[Tâche demandée A]
Recopiez fidèlement les lignes de la liste, de celle qui contient « Where should I » jusqu'à la fin de la liste, bornes comprises. Laissez les images de côté dans votre réponse.
+---+
2. Politique vis-à-vis des clients Cette deuxième partie du questionnaire comporte sept questions.
  • Commissionnement des conseillers de clientèle. Le Crédit Agricole ne répond pas à la question posée, se contentant de citer des enquêtes de satisfaction auprès des clients qui montreraient que ceux-ci sont très majoritairement satisfaits de leur banque. « Proposer à nos clients le bon produit au bon moment dans le respect de leurs intérêts », ainsi est résumée la politique commerciale du Crédit Agricole dans le questionnaire rendu : la clause figurant à fin de la phrase (« dans le respect de leurs intérêts ») indique assez clairement que le produit et le moment doivent d’abord être « bons » pour la banque. Ce n’est pas rassurant quant à la politique commerciale du Crédit Agricole. Les autres banques répondent précisément à la question sur le commissionnement de leurs conseillers – qu’elles le pratiquent ou non.
  • Évolution des commissions prélevées sur la clientèle (2008-2009-2010). Cette information apparaît sensible pour la communication des banques, alors que pourtant elle est en général publiée. « Dexia ne souhaite pas apporter de réponse à cette question », nous dit la banque francobelge. Le Crédit Agricole explique que ces commissions, sur la période, « ont progressé de 4,5% soit moins que l’inflation », et « représentent moins de 15% du PNB du groupe Crédit Agricole », mais ne donne pas les montants exacts. BNP Paribas fournit les pourcentages d’évolution sur la période mais pas les montants. La Banque Postale et HSBC ne fournissent pas non plus l’information dans le questionnaire renvoyé. Cependant, nous avons constaté que ces informations sont disponibles dans le rapport financier de BNP Paribas, du Crédit Agricole, de la Banque Postale et de HSBC : il est peu compréhensible que ces établissements ne les aient pas reportées dans le questionnaire. Seuls le Crédit Coopératif, la Nef et la Société Générale donnent les montants exacts dans le questionnaire renvoyé.
  • Part des PME-PMI dans le financement des entreprises. La Société Générale ne répond pas à la question (elle répond à côté en évoquant sa part de marché en France dans les « prêts à la création d’entreprise », 10%). BNP Paribas renvoie à son rapport de responsabilité sociale et environnementale, où l’on ne trouve pourtant pas l’information (le rapport indique un montant de 6 milliards d’euros pour des projets de PME mais pas le montant total du financement des entreprises). Le Crédit Coopératif explique que son système d’information interne ne lui permet pas d’isoler les PME dans ses financements, mais a réalisé une estimation spécialement pour le questionnaire Attac – Les Amis de la Terre. Crédit Agricole, Dexia, HSBC et La Nef donnent un pourcentage précis. La question ne s’applique pas à la Banque Postale, qui en 2010 n’avait pas d’activité de financement d’entreprises.
+---+
[Tâche demandée B]
Répondez aux questions suivantes sur l'extrait consacré aux banques :
(i) Combien de questions comporte la deuxième partie du questionnaire ?
(ii) De quel pourcentage les commissions ont-elles progressé sur la période selon le Crédit Agricole ?
(iii) Quel montant le rapport de BNP Paribas indique-t-il pour des projets de PME ?

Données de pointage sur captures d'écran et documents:
+---+
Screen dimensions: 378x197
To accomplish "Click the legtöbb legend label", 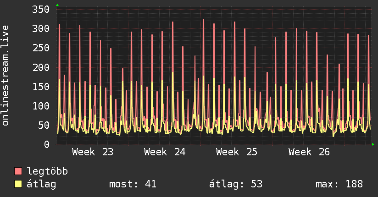I will pos(47,171).
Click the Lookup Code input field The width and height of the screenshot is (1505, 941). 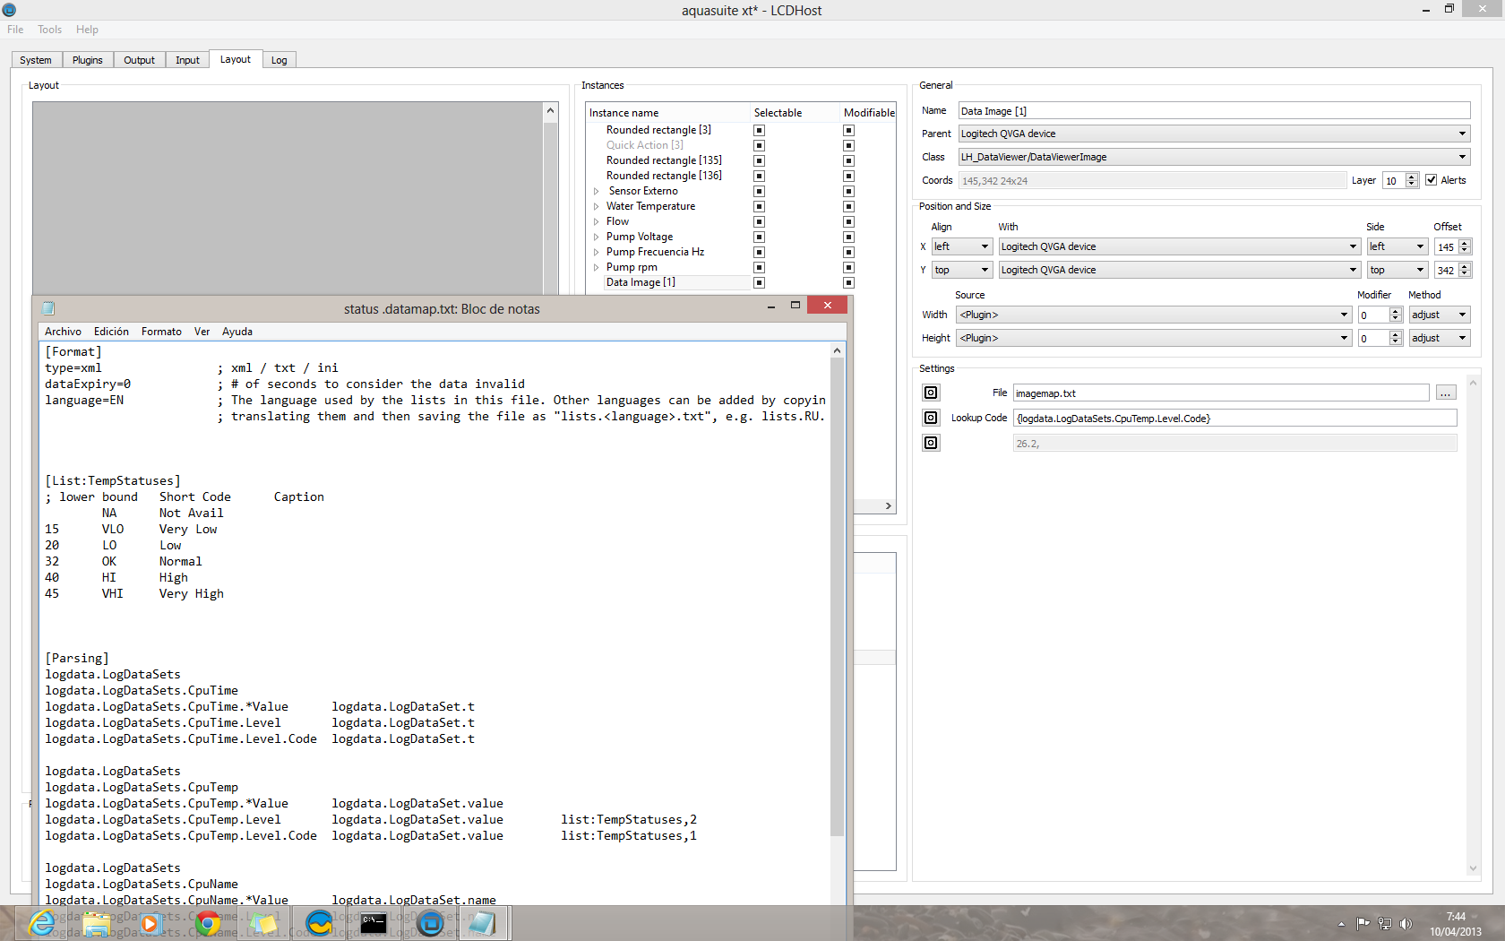[x=1234, y=419]
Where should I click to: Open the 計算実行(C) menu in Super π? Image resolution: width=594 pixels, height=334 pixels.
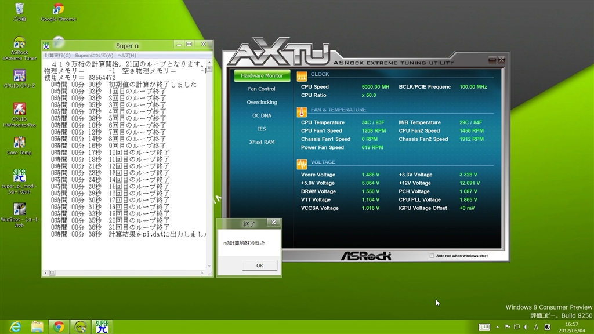click(x=57, y=55)
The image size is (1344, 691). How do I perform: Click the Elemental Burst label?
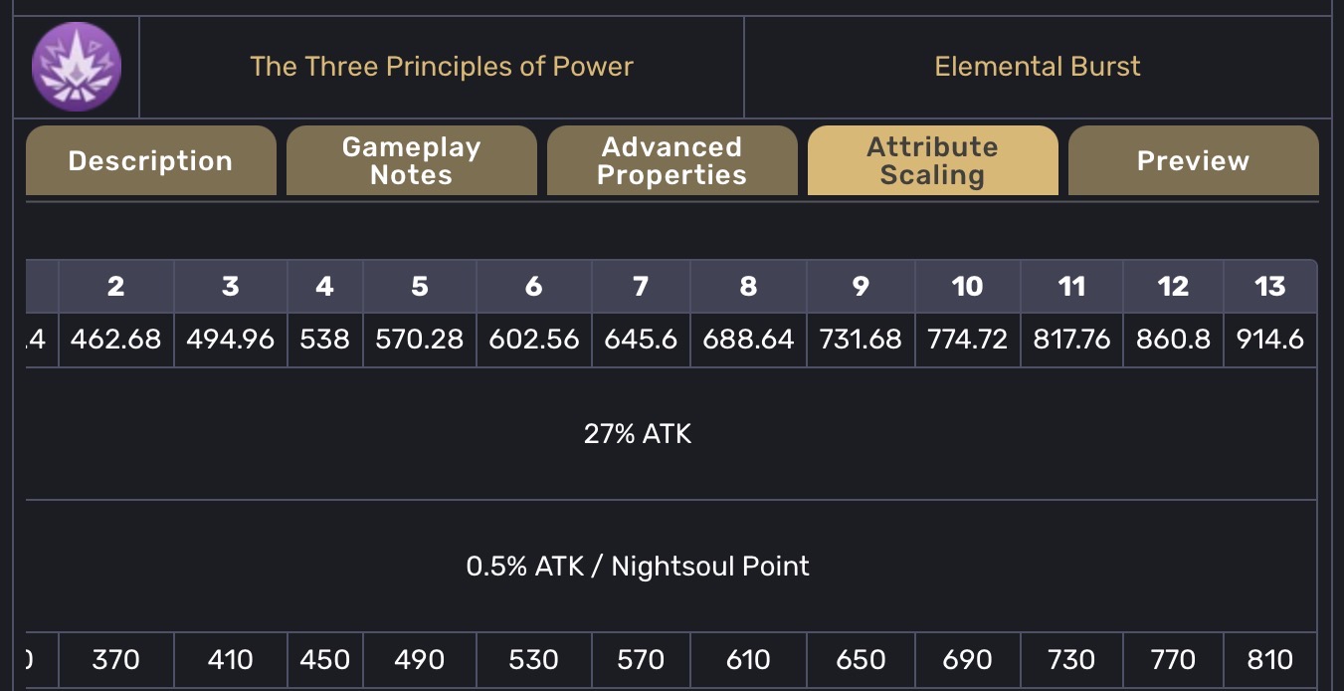1037,67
+---+
[Réponse finale A]
Where should I click to: Open the 計算実行(C) menu in Super π? Image resolution: width=594 pixels, height=334 pixels.
click(x=57, y=55)
The image size is (1344, 691). How do I perform: Click the Elemental Burst label?
1037,67

[Réponse finale B]
(i) Sept questions.
(ii) 4,5 %.
(iii) 6 milliards d'euros.